WILLIAM FRANÇA; RICARDO AMORIM
DA SUCURSAL DE BRASÍLIA

"Se a sociedade quer um Estado capaz de produzir o bem-estar social, tem que pagar mais impostos", diz

O presidente Fernando Henrique Cardoso sugeriu ontem que, para assentar mais famílias sem terra, é preciso que a sociedade pague mais impostos.
FHC afirmou que o governo "não tem mais recursos" para aumentar a velocidade dos assentamentos, previstos para 80 mil famílias este ano.
As declarações do presidente acontecem uma semana antes da chegada a Brasília da marcha dos trabalhadores sem terra. Eles criticam a morosidade da reforma agrária e defendem o assentamento de até 1 milhão de famílias.
Segundo FHC, é injusto e "hipócrita pedir mais, quando se sabe que não há condições para mais".
O presidente disse, durante seminário sobre reforma agrária, que, "se a sociedade quer um Estado capaz de produzir o bem-estar social, tem que pagar mais impostos".
O presidente afirmou que a sociedade precisa decidir se a questão dos sem-terra e dos assentamentos rurais deve ser tratada de forma especial. "A sociedade quer? Eu quero."
Segundo cálculos de FHC, para assentar corretamente 1 milhão de sem-terra -número defendido pelos trabalhadores rurais- devem ser gastos R$ 40 bilhões, o equivalente ao gasto da Previdência Social por ano para atender 16 milhões de aposentados e pensionistas.
FHC lançou uma série de perguntas que ele disse querer ver respondidas ao final do encontro, que dura três dias.
"A sociedade quer (subsidiar assentamentos)? A sociedade pode? Nós temos recursos? É essa a solução? O Brasil acredita que, no futuro, será melhor termos 4,5 milhões de famílias assentadas?"
O ministro Raul Jungmann (Política Fundiária) disse que, "se a sociedade cobra mais, e esse é um governo democrático, cabe ao governo apresentar à sociedade e ao Congresso maneiras de harmonizar o que deseja a sociedade e o governo também", afirmou. "Isso poderá passar por novos impostos", completou.
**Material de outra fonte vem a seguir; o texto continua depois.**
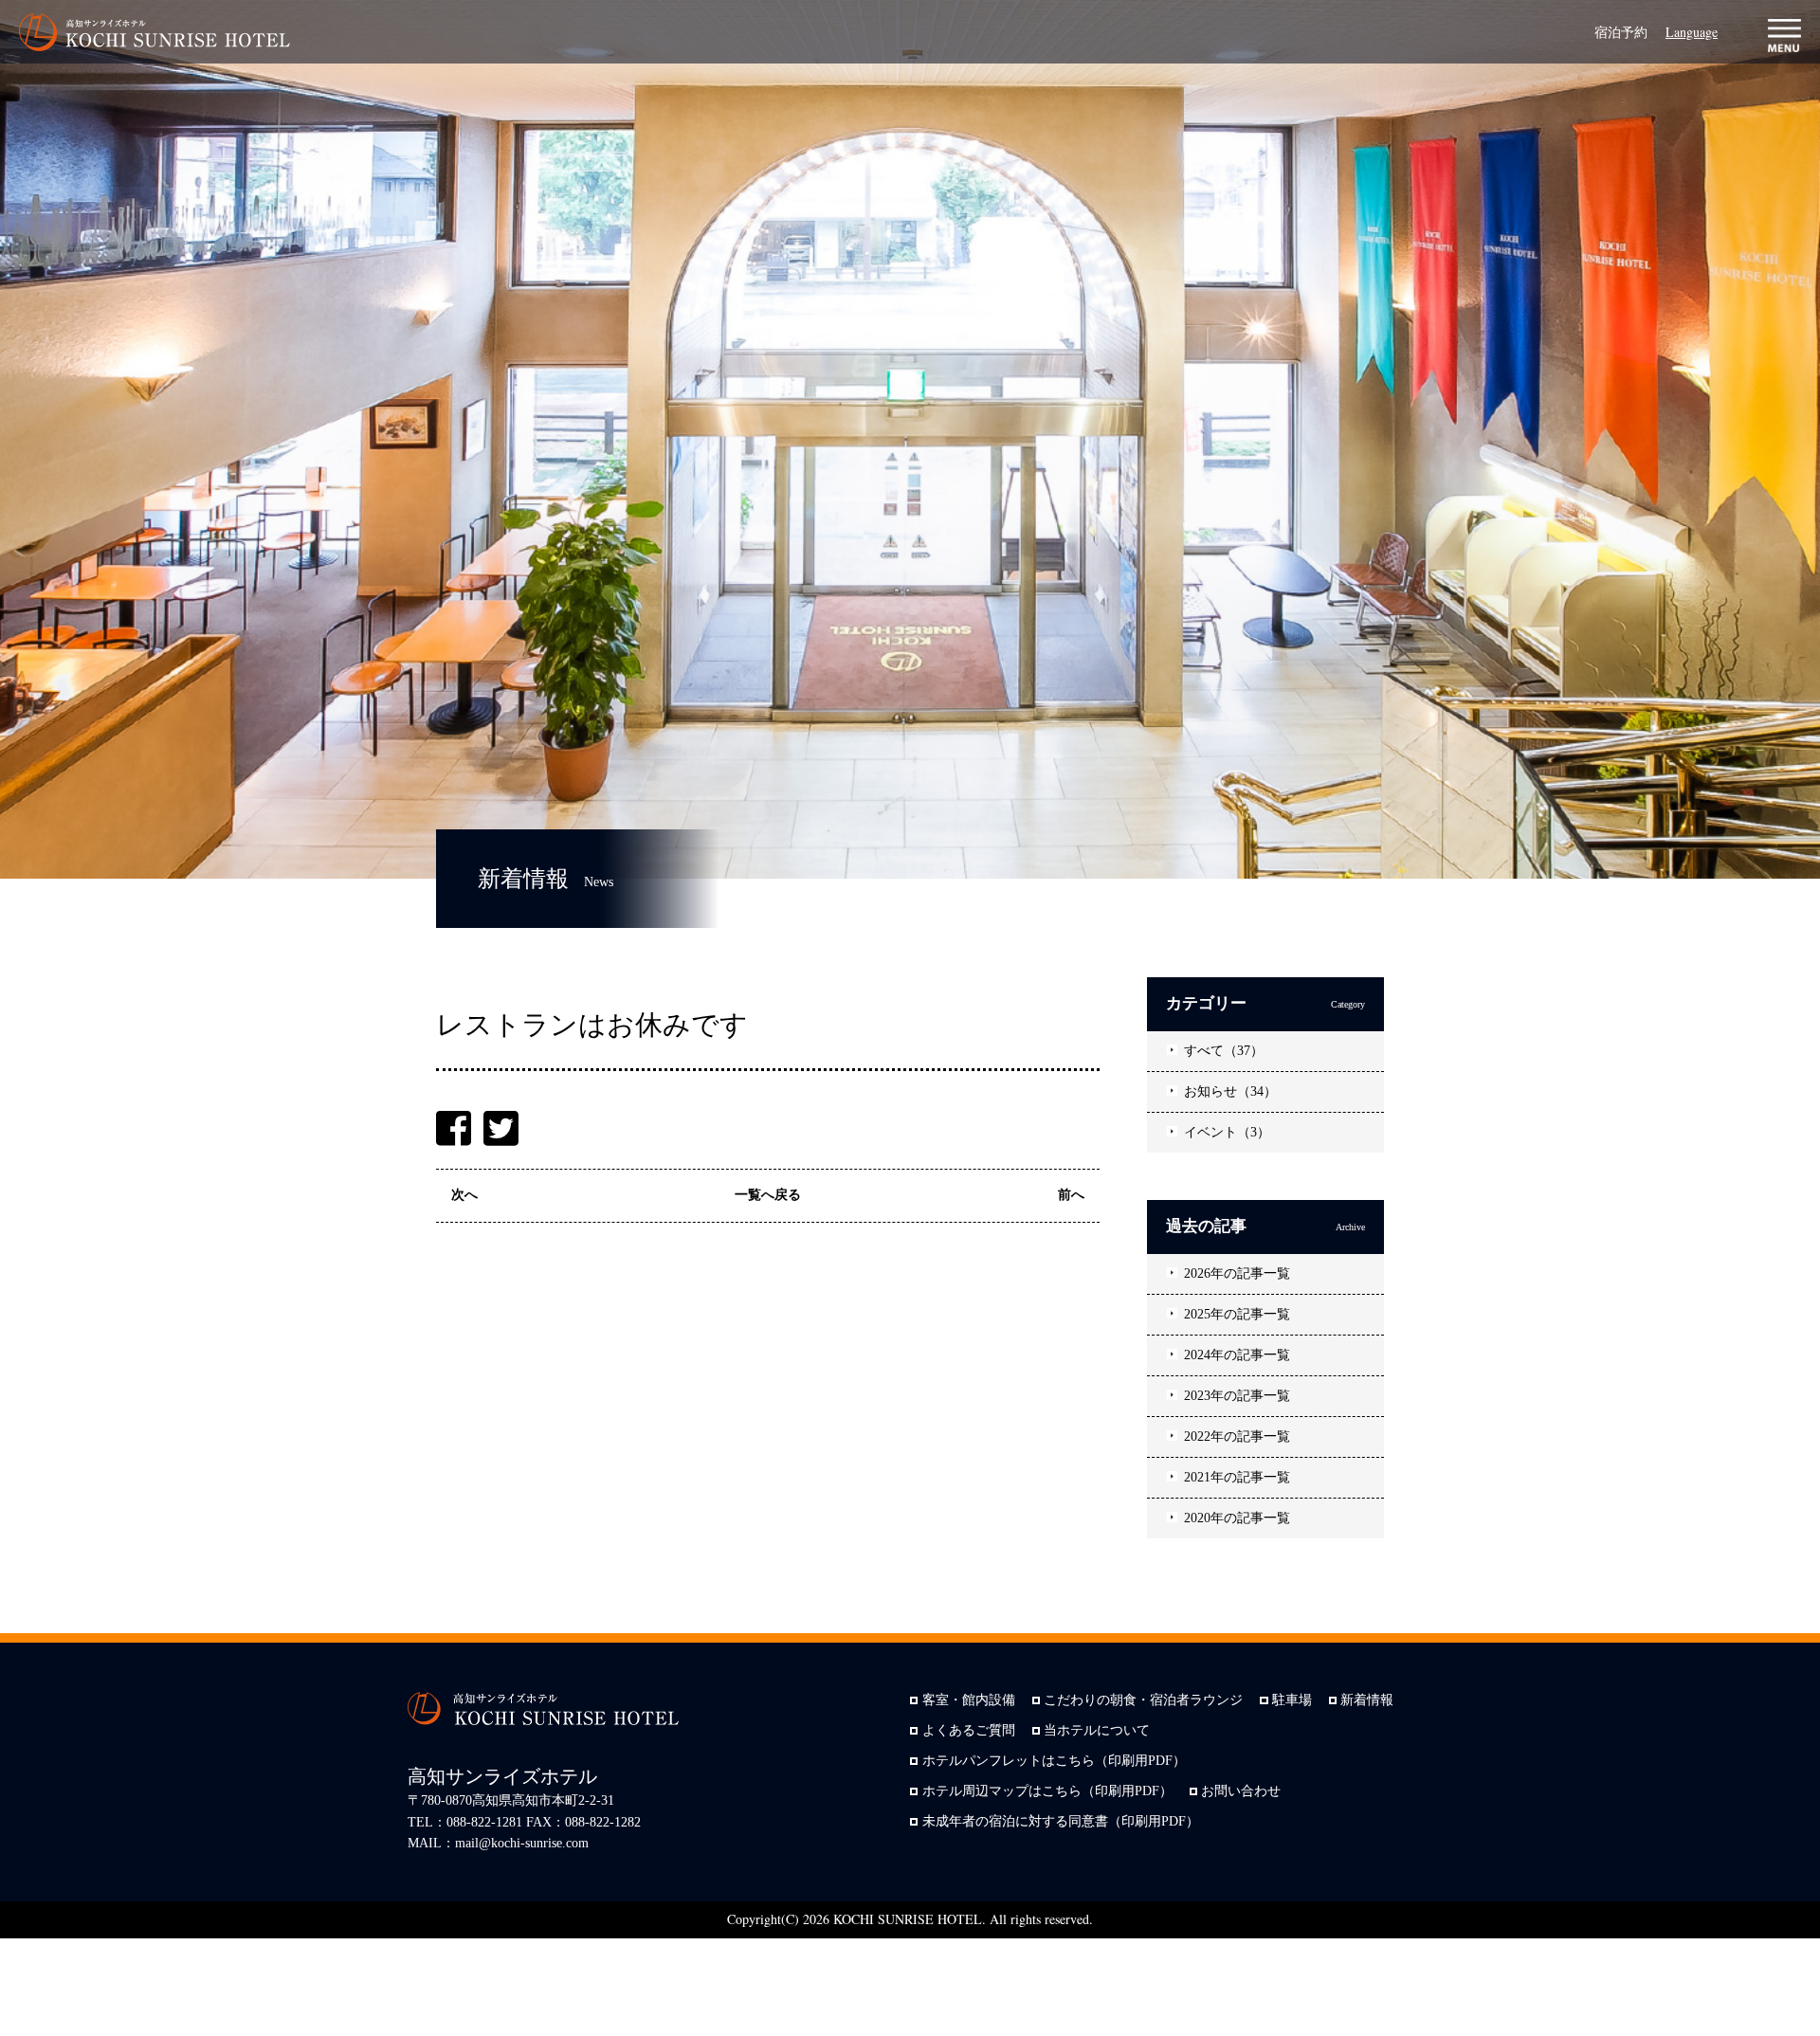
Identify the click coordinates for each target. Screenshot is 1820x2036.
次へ (464, 1195)
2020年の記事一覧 (1237, 1518)
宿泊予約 (1620, 32)
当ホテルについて (1097, 1730)
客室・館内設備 (968, 1700)
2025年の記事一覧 (1237, 1314)
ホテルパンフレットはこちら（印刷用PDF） (1054, 1761)
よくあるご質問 (968, 1730)
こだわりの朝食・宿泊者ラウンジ (1143, 1700)
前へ (1071, 1195)
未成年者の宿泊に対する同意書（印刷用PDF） (1060, 1821)
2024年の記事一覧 (1237, 1355)
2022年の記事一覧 (1237, 1436)
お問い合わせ (1241, 1791)
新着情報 (1366, 1700)
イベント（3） (1227, 1132)
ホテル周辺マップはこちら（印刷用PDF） (1047, 1791)
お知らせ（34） (1230, 1091)
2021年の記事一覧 (1237, 1477)
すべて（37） (1224, 1051)
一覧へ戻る (768, 1195)
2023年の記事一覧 (1237, 1396)
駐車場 (1292, 1700)
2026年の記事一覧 (1237, 1273)
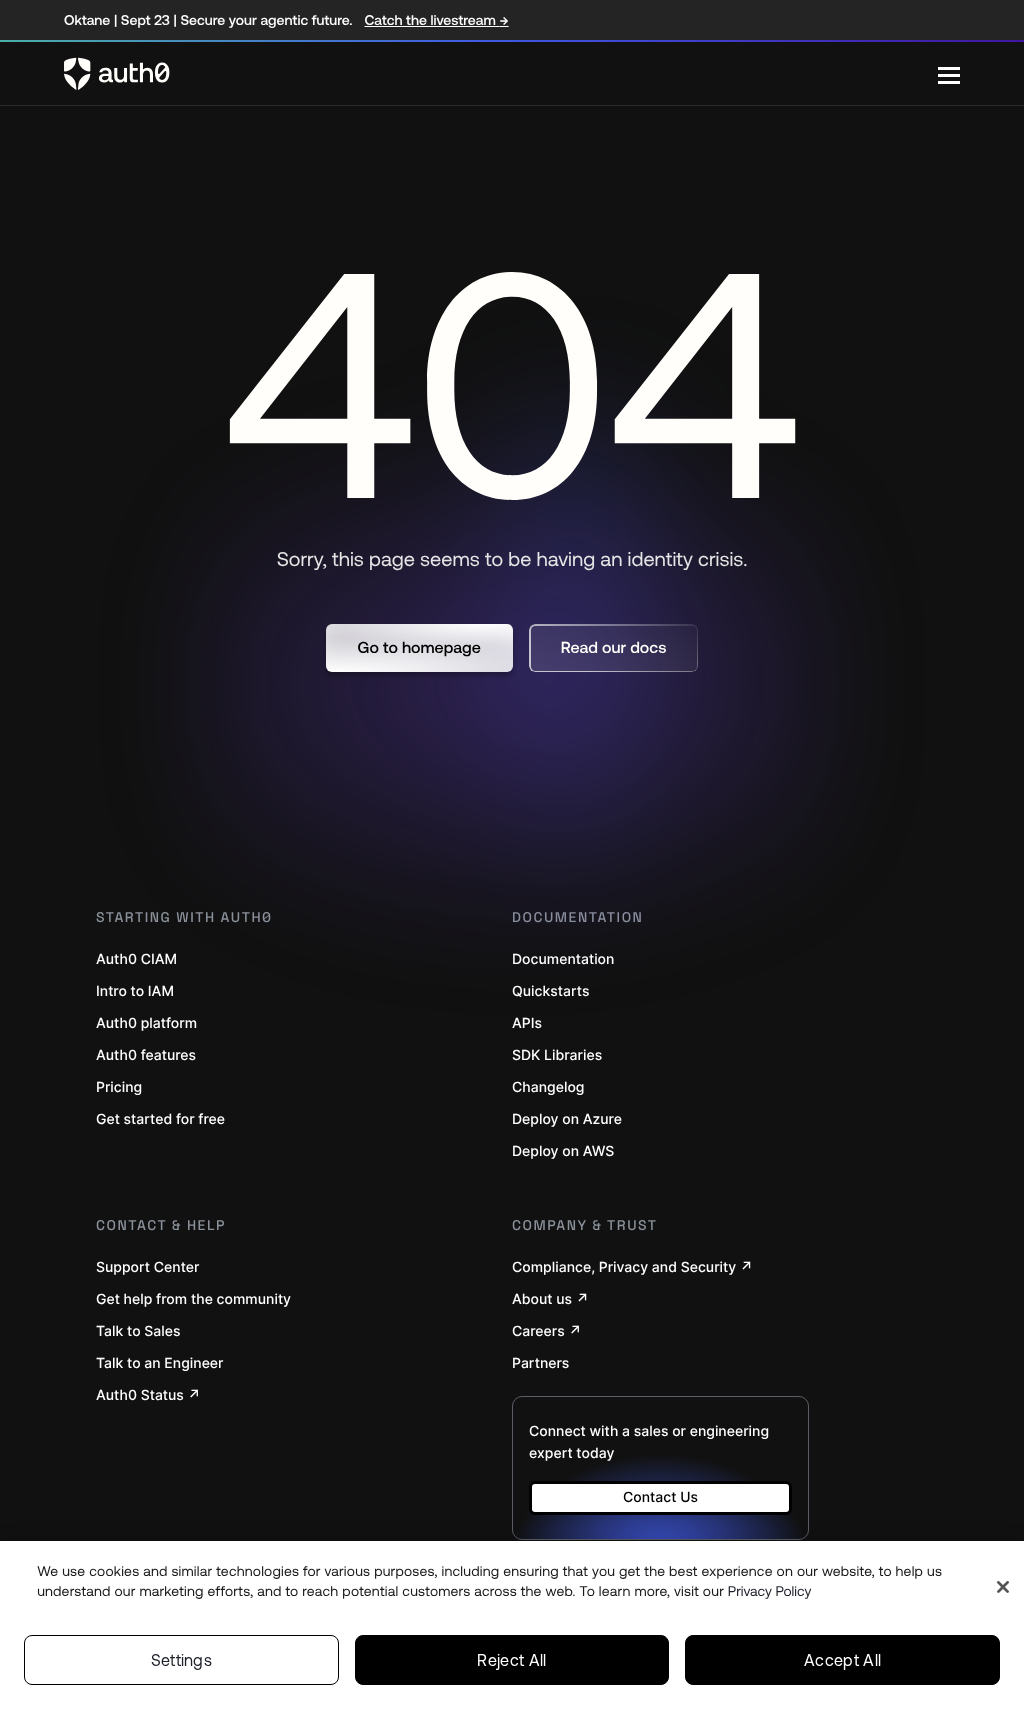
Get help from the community (193, 1299)
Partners (540, 1363)
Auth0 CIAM (136, 959)
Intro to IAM (135, 991)
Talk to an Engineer (159, 1363)
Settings (182, 1660)
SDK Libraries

Ao lado do aumento de fontes de arrecadação, o presidente cobrou maior participação dos movimentos sociais (igreja, sindicatos e partidos, entre outros), dos municípios e Estados na busca de um novo modelo para a questão agrária.
"Ou será que, no caso da reforma agrária, nós vamos continuar pensando que estamos vivendo numa economia centralmente planificada, em que a vontade poderosa de Brasília impõe-se sobre uma realidade multiforme e dispersa, como é a realidade brasileira?", questionou FHC.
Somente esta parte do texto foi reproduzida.